(DATASET Opens)
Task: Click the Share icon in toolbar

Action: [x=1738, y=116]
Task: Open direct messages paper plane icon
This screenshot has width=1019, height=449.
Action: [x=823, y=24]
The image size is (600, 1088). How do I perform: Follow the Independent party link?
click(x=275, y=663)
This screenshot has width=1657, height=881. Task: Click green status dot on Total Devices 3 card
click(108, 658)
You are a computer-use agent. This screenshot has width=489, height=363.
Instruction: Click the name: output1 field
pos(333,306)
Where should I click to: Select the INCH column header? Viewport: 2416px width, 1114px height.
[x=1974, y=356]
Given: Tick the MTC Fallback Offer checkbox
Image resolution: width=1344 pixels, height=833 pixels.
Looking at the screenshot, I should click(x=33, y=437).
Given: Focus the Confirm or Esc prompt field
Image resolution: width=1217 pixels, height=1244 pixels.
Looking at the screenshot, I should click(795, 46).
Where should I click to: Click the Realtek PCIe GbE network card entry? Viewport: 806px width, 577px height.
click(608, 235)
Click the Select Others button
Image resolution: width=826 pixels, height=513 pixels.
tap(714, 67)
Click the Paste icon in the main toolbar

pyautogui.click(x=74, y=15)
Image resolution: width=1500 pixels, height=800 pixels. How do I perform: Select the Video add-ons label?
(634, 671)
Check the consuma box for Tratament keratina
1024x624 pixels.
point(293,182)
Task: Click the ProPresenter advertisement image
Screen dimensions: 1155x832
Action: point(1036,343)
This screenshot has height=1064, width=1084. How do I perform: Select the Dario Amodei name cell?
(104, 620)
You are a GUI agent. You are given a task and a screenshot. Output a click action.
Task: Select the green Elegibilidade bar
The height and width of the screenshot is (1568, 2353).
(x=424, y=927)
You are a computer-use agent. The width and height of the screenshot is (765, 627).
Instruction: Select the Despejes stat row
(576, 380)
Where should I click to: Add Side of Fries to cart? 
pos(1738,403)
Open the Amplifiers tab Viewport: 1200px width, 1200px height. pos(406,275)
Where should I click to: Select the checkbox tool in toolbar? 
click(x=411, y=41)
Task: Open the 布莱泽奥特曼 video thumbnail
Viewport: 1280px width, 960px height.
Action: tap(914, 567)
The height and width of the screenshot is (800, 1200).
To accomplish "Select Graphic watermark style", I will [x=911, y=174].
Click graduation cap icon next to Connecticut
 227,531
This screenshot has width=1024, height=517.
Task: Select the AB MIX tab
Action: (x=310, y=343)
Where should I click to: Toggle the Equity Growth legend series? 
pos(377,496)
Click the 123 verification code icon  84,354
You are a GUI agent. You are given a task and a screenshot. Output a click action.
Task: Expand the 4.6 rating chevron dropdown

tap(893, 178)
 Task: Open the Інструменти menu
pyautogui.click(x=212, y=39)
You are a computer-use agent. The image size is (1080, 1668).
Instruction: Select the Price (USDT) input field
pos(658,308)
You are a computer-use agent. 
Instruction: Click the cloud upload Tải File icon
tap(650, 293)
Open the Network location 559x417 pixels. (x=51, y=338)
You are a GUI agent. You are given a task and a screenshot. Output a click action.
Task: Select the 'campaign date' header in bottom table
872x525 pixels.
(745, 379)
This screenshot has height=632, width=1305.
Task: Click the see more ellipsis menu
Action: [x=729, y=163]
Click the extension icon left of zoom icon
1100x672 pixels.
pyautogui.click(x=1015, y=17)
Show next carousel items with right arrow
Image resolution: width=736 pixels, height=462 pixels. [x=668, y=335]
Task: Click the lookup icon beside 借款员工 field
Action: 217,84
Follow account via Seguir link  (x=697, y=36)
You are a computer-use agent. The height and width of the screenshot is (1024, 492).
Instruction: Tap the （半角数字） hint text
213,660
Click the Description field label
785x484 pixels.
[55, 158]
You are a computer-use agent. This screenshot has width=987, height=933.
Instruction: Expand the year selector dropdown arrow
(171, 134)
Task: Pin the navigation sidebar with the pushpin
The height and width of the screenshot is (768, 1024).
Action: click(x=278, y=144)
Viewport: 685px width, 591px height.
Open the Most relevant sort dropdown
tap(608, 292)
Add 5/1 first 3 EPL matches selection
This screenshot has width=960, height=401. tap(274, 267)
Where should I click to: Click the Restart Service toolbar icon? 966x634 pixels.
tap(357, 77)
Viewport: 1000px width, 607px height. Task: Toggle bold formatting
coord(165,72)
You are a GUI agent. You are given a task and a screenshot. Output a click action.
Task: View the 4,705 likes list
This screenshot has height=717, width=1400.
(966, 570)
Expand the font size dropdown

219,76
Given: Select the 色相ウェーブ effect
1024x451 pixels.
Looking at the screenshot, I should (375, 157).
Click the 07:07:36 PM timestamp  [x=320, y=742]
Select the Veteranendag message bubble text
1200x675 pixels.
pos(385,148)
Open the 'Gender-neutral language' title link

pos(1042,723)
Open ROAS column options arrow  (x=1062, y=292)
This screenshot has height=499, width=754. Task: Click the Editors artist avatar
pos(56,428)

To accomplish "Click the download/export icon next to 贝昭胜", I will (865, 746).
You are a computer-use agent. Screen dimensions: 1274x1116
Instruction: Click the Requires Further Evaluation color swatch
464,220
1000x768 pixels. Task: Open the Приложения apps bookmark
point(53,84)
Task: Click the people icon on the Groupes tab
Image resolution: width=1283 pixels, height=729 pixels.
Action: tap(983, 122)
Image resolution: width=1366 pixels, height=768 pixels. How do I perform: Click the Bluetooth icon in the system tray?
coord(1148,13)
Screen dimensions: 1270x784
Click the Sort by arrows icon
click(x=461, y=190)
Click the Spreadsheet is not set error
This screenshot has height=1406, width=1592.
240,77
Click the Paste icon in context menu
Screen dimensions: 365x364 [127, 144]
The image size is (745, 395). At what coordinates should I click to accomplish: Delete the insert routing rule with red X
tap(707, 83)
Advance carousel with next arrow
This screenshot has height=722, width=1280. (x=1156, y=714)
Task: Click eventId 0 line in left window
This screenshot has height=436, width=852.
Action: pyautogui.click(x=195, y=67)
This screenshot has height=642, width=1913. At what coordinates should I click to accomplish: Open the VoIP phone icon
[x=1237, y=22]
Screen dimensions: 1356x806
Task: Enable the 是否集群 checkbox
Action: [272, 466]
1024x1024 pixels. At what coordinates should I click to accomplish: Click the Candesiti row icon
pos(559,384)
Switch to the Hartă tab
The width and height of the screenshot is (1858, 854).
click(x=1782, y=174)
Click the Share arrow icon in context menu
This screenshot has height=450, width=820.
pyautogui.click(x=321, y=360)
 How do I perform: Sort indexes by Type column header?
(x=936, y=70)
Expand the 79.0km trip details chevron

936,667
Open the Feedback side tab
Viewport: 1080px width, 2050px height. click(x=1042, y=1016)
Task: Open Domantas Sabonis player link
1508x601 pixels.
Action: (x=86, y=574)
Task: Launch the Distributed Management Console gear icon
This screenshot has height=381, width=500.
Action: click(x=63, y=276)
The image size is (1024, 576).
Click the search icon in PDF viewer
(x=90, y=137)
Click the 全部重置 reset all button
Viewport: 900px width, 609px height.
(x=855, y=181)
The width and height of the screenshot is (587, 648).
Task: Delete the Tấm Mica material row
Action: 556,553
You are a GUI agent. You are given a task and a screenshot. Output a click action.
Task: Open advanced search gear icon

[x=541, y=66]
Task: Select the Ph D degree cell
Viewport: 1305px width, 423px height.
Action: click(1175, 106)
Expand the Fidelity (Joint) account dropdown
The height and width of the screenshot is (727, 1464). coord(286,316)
(DATASET Closes)
TASK OBJECTIVE
Could you retype every record above exactly as written?

PROBLEM SOLUTION
Task: Click the Share icon in toolbar

Action: [x=1738, y=116]
Task: Open direct messages paper plane icon
This screenshot has width=1019, height=449.
Action: [x=823, y=24]
The image size is (600, 1088). How do I perform: Follow the Independent party link?
click(x=275, y=663)
This screenshot has width=1657, height=881. Task: Click green status dot on Total Devices 3 card
click(108, 658)
You are a computer-use agent. This screenshot has width=489, height=363.
Instruction: Click the name: output1 field
pos(333,306)
Where should I click to: Select the INCH column header? Viewport: 2416px width, 1114px height.
[x=1974, y=356]
Given: Tick the MTC Fallback Offer checkbox
Image resolution: width=1344 pixels, height=833 pixels.
Looking at the screenshot, I should click(x=33, y=437).
Given: Focus the Confirm or Esc prompt field
Image resolution: width=1217 pixels, height=1244 pixels.
Looking at the screenshot, I should click(795, 46).
Where should I click to: Click the Realtek PCIe GbE network card entry? Viewport: 806px width, 577px height.
click(608, 235)
Click the Select Others button
Image resolution: width=826 pixels, height=513 pixels.
tap(714, 67)
Click the Paste icon in the main toolbar

pyautogui.click(x=74, y=15)
Image resolution: width=1500 pixels, height=800 pixels. How do I perform: Select the Video add-ons label?
(634, 671)
Check the consuma box for Tratament keratina
1024x624 pixels.
point(293,182)
Task: Click the ProPresenter advertisement image
Screen dimensions: 1155x832
Action: point(1036,343)
This screenshot has height=1064, width=1084. How do I perform: Select the Dario Amodei name cell?
(104, 620)
You are a GUI agent. You are given a task and a screenshot. Output a click action.
Task: Select the green Elegibilidade bar
The height and width of the screenshot is (1568, 2353).
(x=424, y=927)
You are a computer-use agent. The width and height of the screenshot is (765, 627).
Instruction: Select the Despejes stat row
(576, 380)
Where should I click to: Add Side of Fries to cart? 
pos(1738,403)
Open the Amplifiers tab Viewport: 1200px width, 1200px height. pos(406,275)
Where should I click to: Select the checkbox tool in toolbar? 
click(x=411, y=41)
Task: Open the 布莱泽奥特曼 video thumbnail
Viewport: 1280px width, 960px height.
Action: tap(914, 567)
The height and width of the screenshot is (800, 1200).
To accomplish "Select Graphic watermark style", I will [x=911, y=174].
Click graduation cap icon next to Connecticut
 227,531
This screenshot has width=1024, height=517.
Task: Select the AB MIX tab
Action: (x=310, y=343)
Where should I click to: Toggle the Equity Growth legend series? 
pos(377,496)
Click the 123 verification code icon  84,354
You are a GUI agent. You are given a task and a screenshot. Output a click action.
Task: Expand the 4.6 rating chevron dropdown

tap(893, 178)
 Task: Open the Інструменти menu
pyautogui.click(x=212, y=39)
You are a computer-use agent. The image size is (1080, 1668).
Instruction: Select the Price (USDT) input field
pos(658,308)
You are a computer-use agent. 
Instruction: Click the cloud upload Tải File icon
tap(650, 293)
Open the Network location 559x417 pixels. (x=51, y=338)
You are a GUI agent. You are given a task and a screenshot. Output a click action.
Task: Select the 'campaign date' header in bottom table
872x525 pixels.
(745, 379)
This screenshot has height=632, width=1305.
Task: Click the see more ellipsis menu
Action: [x=729, y=163]
Click the extension icon left of zoom icon
1100x672 pixels.
pyautogui.click(x=1015, y=17)
Show next carousel items with right arrow
Image resolution: width=736 pixels, height=462 pixels. [x=668, y=335]
Task: Click the lookup icon beside 借款员工 field
Action: 217,84
Follow account via Seguir link  (x=697, y=36)
You are a computer-use agent. The height and width of the screenshot is (1024, 492).
Instruction: Tap the （半角数字） hint text
213,660
Click the Description field label
785x484 pixels.
[55, 158]
You are a computer-use agent. This screenshot has width=987, height=933.
Instruction: Expand the year selector dropdown arrow
(171, 134)
Task: Pin the navigation sidebar with the pushpin
The height and width of the screenshot is (768, 1024).
Action: click(x=278, y=144)
Viewport: 685px width, 591px height.
Open the Most relevant sort dropdown
tap(608, 292)
Add 5/1 first 3 EPL matches selection
This screenshot has width=960, height=401. tap(274, 267)
Where should I click to: Click the Restart Service toolbar icon? 966x634 pixels.
tap(357, 77)
Viewport: 1000px width, 607px height. Task: Toggle bold formatting
coord(165,72)
You are a GUI agent. You are given a task and a screenshot. Output a click action.
Task: View the 4,705 likes list
This screenshot has height=717, width=1400.
(966, 570)
Expand the font size dropdown

219,76
Given: Select the 色相ウェーブ effect
1024x451 pixels.
Looking at the screenshot, I should (375, 157).
Click the 07:07:36 PM timestamp  [x=320, y=742]
Select the Veteranendag message bubble text
1200x675 pixels.
pos(385,148)
Open the 'Gender-neutral language' title link

pos(1042,723)
Open ROAS column options arrow  (x=1062, y=292)
This screenshot has height=499, width=754. Task: Click the Editors artist avatar
pos(56,428)

To accomplish "Click the download/export icon next to 贝昭胜", I will (865, 746).
You are a computer-use agent. Screen dimensions: 1274x1116
Instruction: Click the Requires Further Evaluation color swatch
464,220
1000x768 pixels. Task: Open the Приложения apps bookmark
point(53,84)
Task: Click the people icon on the Groupes tab
Image resolution: width=1283 pixels, height=729 pixels.
Action: tap(983, 122)
Image resolution: width=1366 pixels, height=768 pixels. How do I perform: Click the Bluetooth icon in the system tray?
coord(1148,13)
Screen dimensions: 1270x784
Click the Sort by arrows icon
click(x=461, y=190)
Click the Spreadsheet is not set error
This screenshot has height=1406, width=1592.
240,77
Click the Paste icon in context menu
Screen dimensions: 365x364 [127, 144]
The image size is (745, 395). At what coordinates should I click to accomplish: Delete the insert routing rule with red X
tap(707, 83)
Advance carousel with next arrow
This screenshot has height=722, width=1280. (x=1156, y=714)
Task: Click eventId 0 line in left window
This screenshot has height=436, width=852.
Action: pyautogui.click(x=195, y=67)
This screenshot has height=642, width=1913. At what coordinates should I click to accomplish: Open the VoIP phone icon
[x=1237, y=22]
Screen dimensions: 1356x806
Task: Enable the 是否集群 checkbox
Action: [272, 466]
1024x1024 pixels. At what coordinates should I click to accomplish: Click the Candesiti row icon
pos(559,384)
Switch to the Hartă tab
The width and height of the screenshot is (1858, 854).
click(x=1782, y=174)
Click the Share arrow icon in context menu
This screenshot has height=450, width=820.
pyautogui.click(x=321, y=360)
 How do I perform: Sort indexes by Type column header?
(x=936, y=70)
Expand the 79.0km trip details chevron

936,667
Open the Feedback side tab
Viewport: 1080px width, 2050px height. click(x=1042, y=1016)
Task: Open Domantas Sabonis player link
1508x601 pixels.
Action: (x=86, y=574)
Task: Launch the Distributed Management Console gear icon
This screenshot has height=381, width=500.
Action: click(x=63, y=276)
The image size is (1024, 576).
Click the search icon in PDF viewer
(x=90, y=137)
Click the 全部重置 reset all button
Viewport: 900px width, 609px height.
(x=855, y=181)
The width and height of the screenshot is (587, 648).
Task: Delete the Tấm Mica material row
Action: 556,553
You are a GUI agent. You are given a task and a screenshot. Output a click action.
Task: Open advanced search gear icon

[x=541, y=66]
Task: Select the Ph D degree cell
Viewport: 1305px width, 423px height.
Action: click(1175, 106)
Expand the Fidelity (Joint) account dropdown
The height and width of the screenshot is (727, 1464). coord(286,316)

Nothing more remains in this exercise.